▸ **THE TASK**
Rewrite the listing from the line with "Click the purple lightning bolt icon" up to and including the line with "I will coord(779,253).", substituting "orange" for "purple" and leaving everything else in those lines unchanged.

▸ **GIVEN ENTRIES**
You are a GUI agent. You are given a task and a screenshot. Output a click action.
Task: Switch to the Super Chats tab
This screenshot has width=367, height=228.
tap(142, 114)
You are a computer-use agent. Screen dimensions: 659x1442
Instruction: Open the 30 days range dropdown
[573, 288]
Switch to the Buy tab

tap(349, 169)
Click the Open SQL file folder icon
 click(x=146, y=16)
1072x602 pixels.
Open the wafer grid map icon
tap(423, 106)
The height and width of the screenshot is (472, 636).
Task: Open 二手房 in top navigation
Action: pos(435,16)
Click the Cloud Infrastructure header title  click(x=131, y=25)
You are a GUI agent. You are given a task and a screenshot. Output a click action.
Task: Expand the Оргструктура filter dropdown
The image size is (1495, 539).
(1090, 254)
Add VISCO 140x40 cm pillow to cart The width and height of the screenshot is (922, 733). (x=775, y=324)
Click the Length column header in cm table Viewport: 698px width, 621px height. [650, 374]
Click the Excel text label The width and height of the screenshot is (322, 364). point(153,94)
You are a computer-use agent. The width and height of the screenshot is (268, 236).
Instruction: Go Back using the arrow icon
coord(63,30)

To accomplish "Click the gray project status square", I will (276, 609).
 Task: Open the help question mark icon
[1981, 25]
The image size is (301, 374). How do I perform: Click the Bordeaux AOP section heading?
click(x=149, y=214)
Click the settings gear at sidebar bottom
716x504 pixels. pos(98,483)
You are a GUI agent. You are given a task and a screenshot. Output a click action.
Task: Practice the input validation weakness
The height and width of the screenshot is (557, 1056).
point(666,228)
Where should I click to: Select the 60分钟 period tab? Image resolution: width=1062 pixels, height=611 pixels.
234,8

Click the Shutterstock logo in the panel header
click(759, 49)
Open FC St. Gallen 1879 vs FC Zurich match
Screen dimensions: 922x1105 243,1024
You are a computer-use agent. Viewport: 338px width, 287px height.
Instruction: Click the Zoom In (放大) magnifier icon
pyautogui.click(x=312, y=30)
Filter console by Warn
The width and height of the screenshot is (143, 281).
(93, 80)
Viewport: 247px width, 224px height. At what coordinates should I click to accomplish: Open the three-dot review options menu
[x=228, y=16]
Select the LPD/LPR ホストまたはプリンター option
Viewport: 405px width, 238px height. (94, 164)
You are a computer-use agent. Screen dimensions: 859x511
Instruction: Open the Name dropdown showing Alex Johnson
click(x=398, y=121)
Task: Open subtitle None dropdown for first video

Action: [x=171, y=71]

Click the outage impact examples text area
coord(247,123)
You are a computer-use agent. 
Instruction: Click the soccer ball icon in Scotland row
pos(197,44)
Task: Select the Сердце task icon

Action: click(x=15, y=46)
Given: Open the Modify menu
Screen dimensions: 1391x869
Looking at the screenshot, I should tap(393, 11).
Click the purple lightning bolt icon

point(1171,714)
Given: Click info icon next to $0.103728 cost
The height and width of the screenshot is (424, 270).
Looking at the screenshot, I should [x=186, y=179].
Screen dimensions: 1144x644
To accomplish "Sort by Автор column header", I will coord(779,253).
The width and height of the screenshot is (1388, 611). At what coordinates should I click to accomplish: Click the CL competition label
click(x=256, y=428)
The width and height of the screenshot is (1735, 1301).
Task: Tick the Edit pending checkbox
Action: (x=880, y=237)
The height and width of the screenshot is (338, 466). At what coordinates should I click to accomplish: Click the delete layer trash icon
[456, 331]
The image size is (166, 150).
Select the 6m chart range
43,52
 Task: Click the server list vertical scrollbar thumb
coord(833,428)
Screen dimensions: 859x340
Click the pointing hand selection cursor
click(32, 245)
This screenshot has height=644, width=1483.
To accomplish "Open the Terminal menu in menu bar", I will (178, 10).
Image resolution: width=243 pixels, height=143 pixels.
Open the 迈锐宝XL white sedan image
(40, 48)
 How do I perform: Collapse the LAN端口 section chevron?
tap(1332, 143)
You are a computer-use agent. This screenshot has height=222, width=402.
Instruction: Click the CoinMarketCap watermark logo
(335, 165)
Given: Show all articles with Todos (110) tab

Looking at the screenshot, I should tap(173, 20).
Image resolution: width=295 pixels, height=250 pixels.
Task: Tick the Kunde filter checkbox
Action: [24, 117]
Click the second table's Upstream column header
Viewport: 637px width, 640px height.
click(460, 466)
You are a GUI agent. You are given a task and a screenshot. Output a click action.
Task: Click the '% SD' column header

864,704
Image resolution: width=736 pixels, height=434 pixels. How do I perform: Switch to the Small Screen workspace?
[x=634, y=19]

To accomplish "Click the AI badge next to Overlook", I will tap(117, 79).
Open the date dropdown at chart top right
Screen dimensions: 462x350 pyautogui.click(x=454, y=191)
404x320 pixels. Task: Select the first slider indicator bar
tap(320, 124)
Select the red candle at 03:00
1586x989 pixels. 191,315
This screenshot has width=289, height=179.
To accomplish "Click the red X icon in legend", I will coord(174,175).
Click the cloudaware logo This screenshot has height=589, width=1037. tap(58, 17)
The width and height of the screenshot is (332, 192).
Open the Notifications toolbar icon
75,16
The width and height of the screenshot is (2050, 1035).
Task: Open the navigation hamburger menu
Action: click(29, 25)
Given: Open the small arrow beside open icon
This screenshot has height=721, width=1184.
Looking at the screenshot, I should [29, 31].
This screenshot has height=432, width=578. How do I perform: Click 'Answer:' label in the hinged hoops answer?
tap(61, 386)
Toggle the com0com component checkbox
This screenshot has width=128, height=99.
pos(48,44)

▸ **SOLUTION TO THIS TASK**
Click the orange lightning bolt icon

point(1171,714)
Given: Click info icon next to $0.103728 cost
The height and width of the screenshot is (424, 270).
Looking at the screenshot, I should [x=186, y=179].
Screen dimensions: 1144x644
To accomplish "Sort by Автор column header", I will coord(779,253).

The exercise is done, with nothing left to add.